Engagé ensuite avec la 1ère armée française en Alsace, il participe
au renouveau des forces françaises qui, par leur investissement, gagneront le
droit d’être parmi les vainqueurs. Plus tard, à la tête du CEFEO, le maréchal
Leclerc fait rayonner ses moyens comptés
sur l’immensité du territoire Indochinois afin de prendre le contrôle des axes
et des points névralgiques du pays. Il estime avec justesse que le centre de
gravité opératif se situe au Tonkin et que la manœuvre militaire doit
rapidement s’accompagner d’un effet politique cohérent.
Fort de ce constat, dans le cadre des projections à
vocation opératives, l’armée française semble vouloir s’orienter vers une
nouvelle approche qui pourrait largement s’inspirer de l’esprit « Leclerc ». Elle pourrait
développer un style de manœuvre qui ne coordonne plus des moyens dans le cadre
d’une planification lourde mais privilégie la combinaison, de manière réactive,
des actions de natures différentes en fonction des lieux et des moments. Moins
tributaire de la notion de volume de forces et de la gestion de fonctions
transverses, le niveau opératif français pourrait organiser, selon un rythme
cohérent, la conduite d’actions de fond sur le spectre politico-militaire mais
aussi le développement d’opérations ciblées relevant tant du concept
d’influence que des concepts de coercition et de dissuasion (ce que fît Leclerc
avaec son artillerie devant Koufra en 1941, ou la prise de l’hôtel Meurice en
1944), et ce, afin de saisir les « opportunités
opératives » (seconde campagne du Fezzan en 1942 et l’embuscade de la Force
L contre la 90ème Pz allemande en 1943).
--
Énoncé A:
Recopiez fidèlement les entrées ci-dessous, tout du début jusqu'à la ligne qui contient « [x=1345, y=93] », celle-ci comprise.

Données enregistrées:
--
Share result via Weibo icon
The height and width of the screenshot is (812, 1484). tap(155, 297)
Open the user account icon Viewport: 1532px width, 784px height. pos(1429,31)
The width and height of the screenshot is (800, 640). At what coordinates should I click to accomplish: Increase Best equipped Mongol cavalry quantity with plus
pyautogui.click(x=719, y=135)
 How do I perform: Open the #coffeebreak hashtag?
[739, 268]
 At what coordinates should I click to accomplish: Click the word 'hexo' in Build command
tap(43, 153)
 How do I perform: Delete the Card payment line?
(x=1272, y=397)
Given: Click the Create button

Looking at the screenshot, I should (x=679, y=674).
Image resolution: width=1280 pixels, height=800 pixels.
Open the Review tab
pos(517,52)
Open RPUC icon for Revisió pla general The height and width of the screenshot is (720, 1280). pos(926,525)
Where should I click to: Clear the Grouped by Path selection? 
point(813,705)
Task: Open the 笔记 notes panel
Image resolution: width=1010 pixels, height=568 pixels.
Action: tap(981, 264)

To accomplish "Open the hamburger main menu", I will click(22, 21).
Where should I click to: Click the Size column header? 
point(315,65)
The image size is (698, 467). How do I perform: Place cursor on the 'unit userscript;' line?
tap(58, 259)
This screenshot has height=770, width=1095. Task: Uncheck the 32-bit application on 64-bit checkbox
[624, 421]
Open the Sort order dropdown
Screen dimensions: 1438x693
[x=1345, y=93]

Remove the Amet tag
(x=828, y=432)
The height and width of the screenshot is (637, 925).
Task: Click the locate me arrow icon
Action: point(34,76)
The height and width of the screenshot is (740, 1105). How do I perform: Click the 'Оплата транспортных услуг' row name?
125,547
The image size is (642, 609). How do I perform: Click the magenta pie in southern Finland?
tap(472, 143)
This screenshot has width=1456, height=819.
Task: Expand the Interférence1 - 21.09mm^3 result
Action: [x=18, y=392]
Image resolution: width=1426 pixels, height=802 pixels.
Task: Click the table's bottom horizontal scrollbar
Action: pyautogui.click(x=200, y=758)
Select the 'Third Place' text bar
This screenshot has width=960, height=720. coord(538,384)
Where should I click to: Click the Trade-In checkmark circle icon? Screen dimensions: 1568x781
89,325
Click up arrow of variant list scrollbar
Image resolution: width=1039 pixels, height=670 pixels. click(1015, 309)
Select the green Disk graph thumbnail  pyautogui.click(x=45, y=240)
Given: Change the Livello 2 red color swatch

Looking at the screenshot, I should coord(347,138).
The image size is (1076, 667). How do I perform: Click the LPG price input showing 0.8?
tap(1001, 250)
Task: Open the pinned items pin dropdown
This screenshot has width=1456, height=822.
--
Énoncé B:
D'après l'extrait sur le maréchal Leclerc, où celui-ci situe-t-il le centre de gravité opératif en Indochine ?

Résultat attendu A:
Share result via Weibo icon
The height and width of the screenshot is (812, 1484). tap(155, 297)
Open the user account icon Viewport: 1532px width, 784px height. pos(1429,31)
The width and height of the screenshot is (800, 640). At what coordinates should I click to accomplish: Increase Best equipped Mongol cavalry quantity with plus
pyautogui.click(x=719, y=135)
 How do I perform: Open the #coffeebreak hashtag?
[739, 268]
 At what coordinates should I click to accomplish: Click the word 'hexo' in Build command
tap(43, 153)
 How do I perform: Delete the Card payment line?
(x=1272, y=397)
Given: Click the Create button

Looking at the screenshot, I should (x=679, y=674).
Image resolution: width=1280 pixels, height=800 pixels.
Open the Review tab
pos(517,52)
Open RPUC icon for Revisió pla general The height and width of the screenshot is (720, 1280). pos(926,525)
Where should I click to: Clear the Grouped by Path selection? 
point(813,705)
Task: Open the 笔记 notes panel
Image resolution: width=1010 pixels, height=568 pixels.
Action: tap(981, 264)

To accomplish "Open the hamburger main menu", I will click(22, 21).
Where should I click to: Click the Size column header? 
point(315,65)
The image size is (698, 467). How do I perform: Place cursor on the 'unit userscript;' line?
tap(58, 259)
This screenshot has height=770, width=1095. Task: Uncheck the 32-bit application on 64-bit checkbox
[624, 421]
Open the Sort order dropdown
Screen dimensions: 1438x693
[x=1345, y=93]

Résultat attendu B:
Au Tonkin.